Then we will construct a continuous function $f$ whose modulus of continuity exceeds $\omega(\delta)$, so that it dominates $(f_n)$ in your sense. The idea is pretty simple: sum together a bunch of periodic functions that are mostly zero, but have steeper and steeper spikes (of decreasing heights).

Let $\delta_1>\delta_2>\ldots$ be such that $\omega(\delta)<4^{-k}$ whenever $\delta<\delta_k$. Then we inductively build functions $g_k$ for $k=1,\ldots$ such that $g_k$ is periodic of period $\delta_{k+1}$ and on each period is zero, followed by a linear branch up to height $4^{1-k}$ followed by a linear branch of the same length back to 0. We let the length of each of the two linear branches be $\ell_k$, which is chosen to be sufficiently small that the sum of the maximal variations of $g_1$, $g_2$, $\ldots$, $g_{k-1}$ over an interval of length $\ell_k$ is at most $4^{-k}$.

Finally let $f=\sum g_k$. I claim this function has the required property.
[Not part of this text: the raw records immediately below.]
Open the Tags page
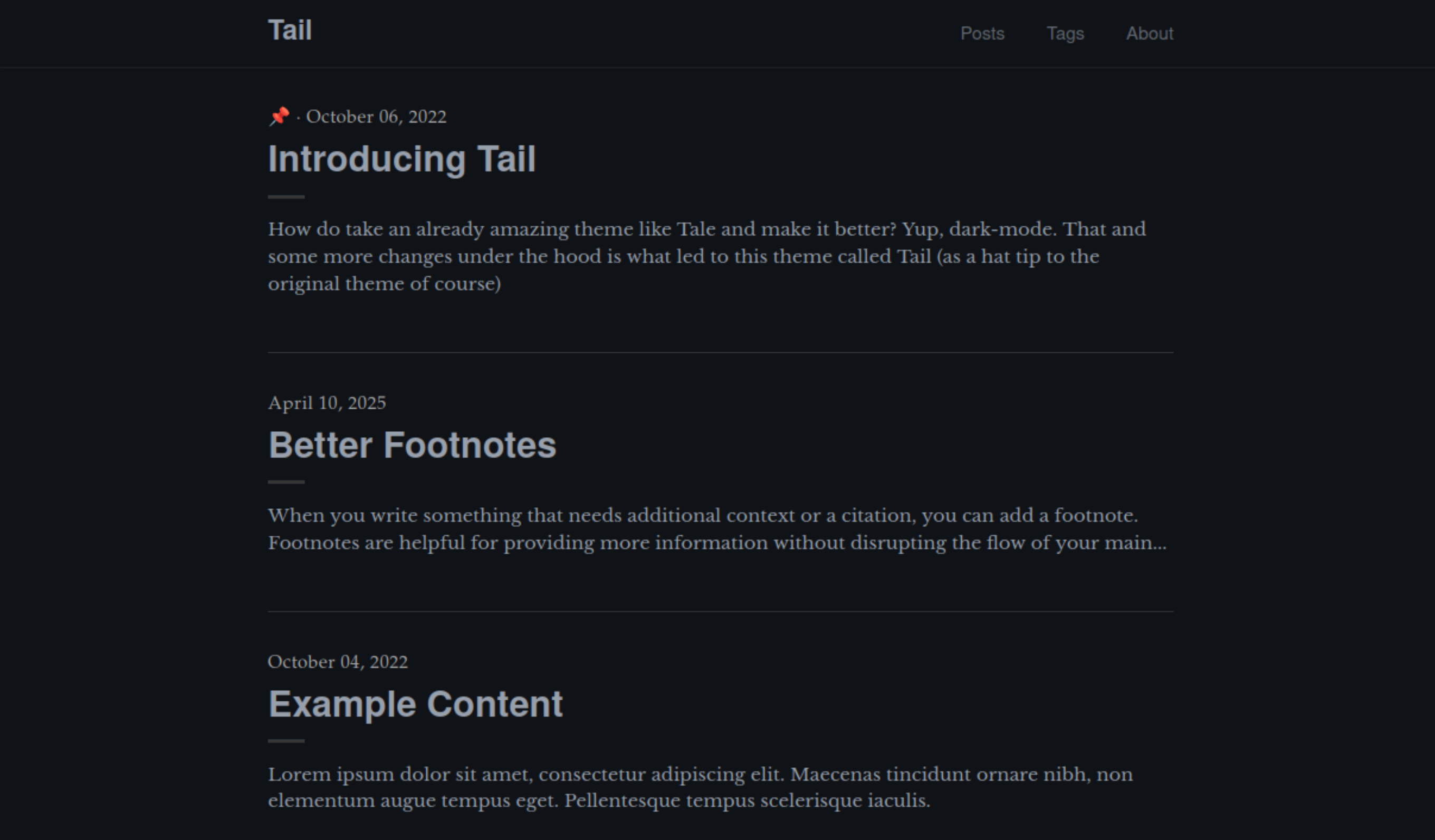The height and width of the screenshot is (840, 1435). coord(1065,33)
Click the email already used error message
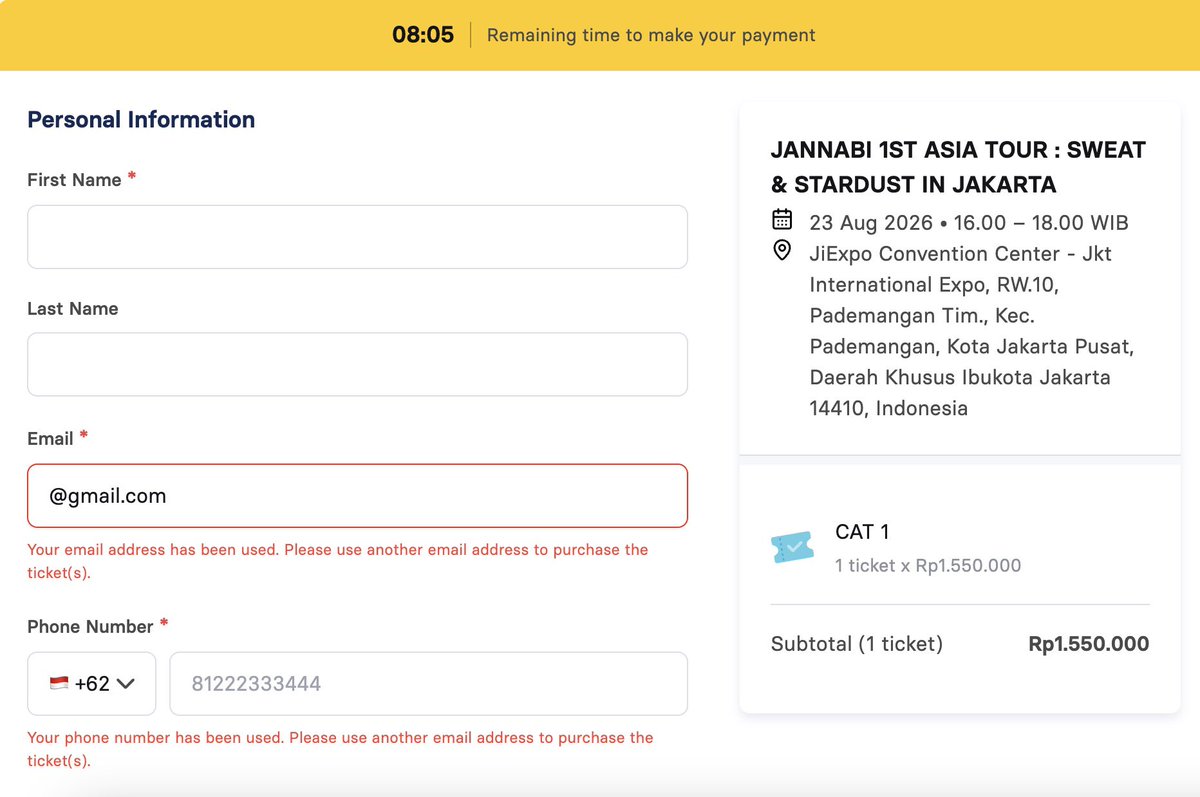Viewport: 1200px width, 797px height. [338, 561]
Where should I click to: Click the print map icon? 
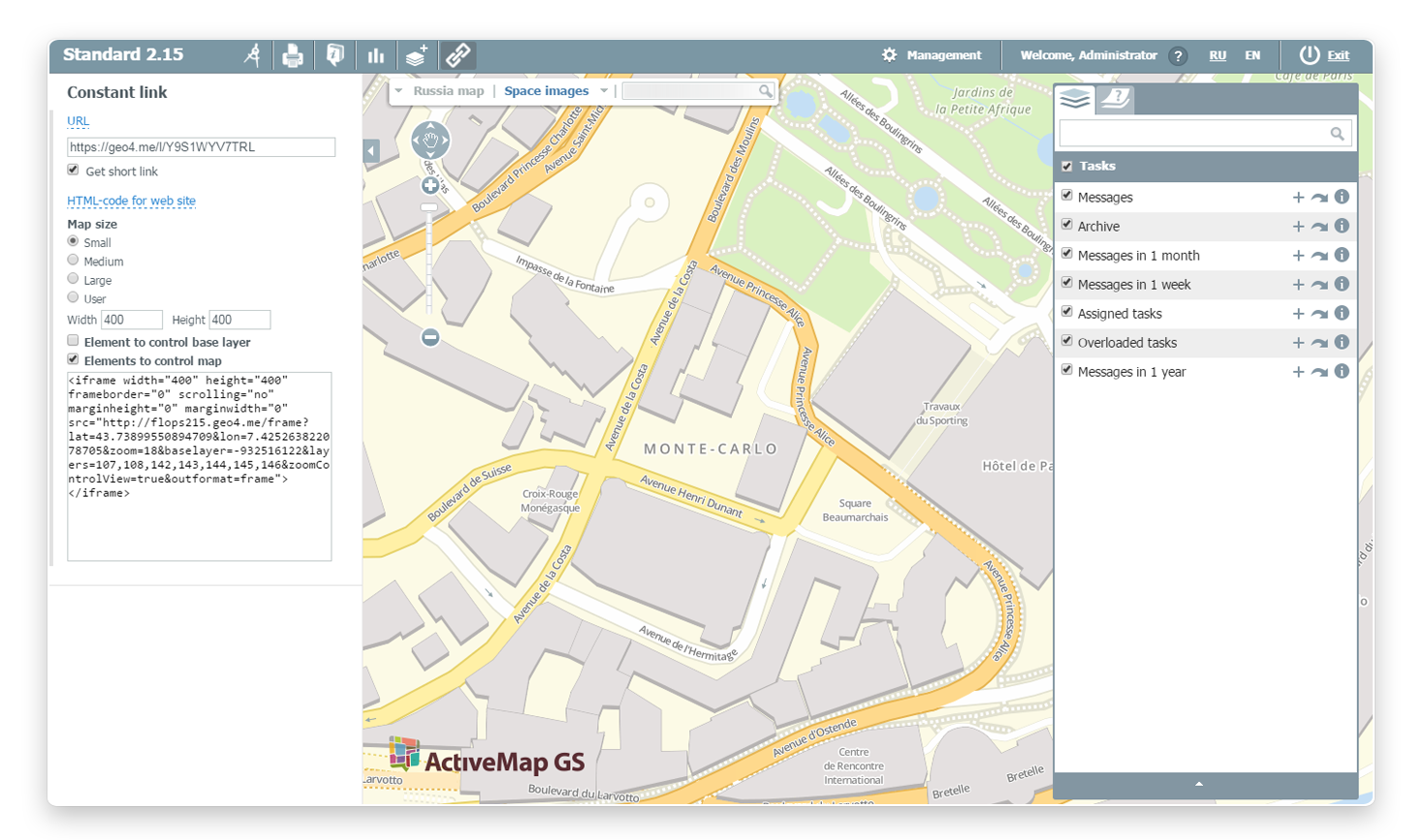coord(293,56)
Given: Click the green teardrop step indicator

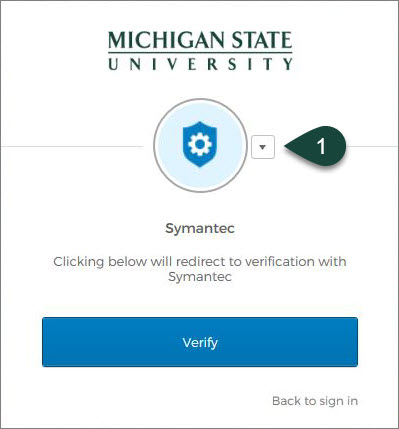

In particular, it is suffices to show that if $\omega(\delta)=\epsilon$, then there exist $x,y\in [0,1]$ such that $|x-y|<\delta$ and $|f(x)-f(y)|>\epsilon$.

Suppose that $\delta_{k+1}\le \delta<\delta_k$. Then $\omega(\delta)<4^{-k}$ and we will exhibit $x,y$ such that $|x-y|\le \delta_{k+1}$, but $|f(x)-f(y)|>4^{-k}$. In particular, we choose $x$ and $y$ to be the left and right end points of an increasing interval of $g_k$ with $g_k(x)=0$ and $g_k(y)=4^{1-k}=4\cdot 4^{-k}$. By assumption, $$ \sum_{j=1}^{k-1} |g_j(x)-g_j(y)|\le 4^{-k}. $$ Also $$ \sum_{j=k+1}^\infty |g_j(x)-g_j(y)|\le \sum_{j=k+1}^\infty 4^{1-j}=\tfrac 43\cdot 4^{-k}. $$

It follows that $$ |f(x)-f(y)|\ge |g_k(x)-g_k(y)|-\tfrac 734^{-k}>4^{-k} $$ as required.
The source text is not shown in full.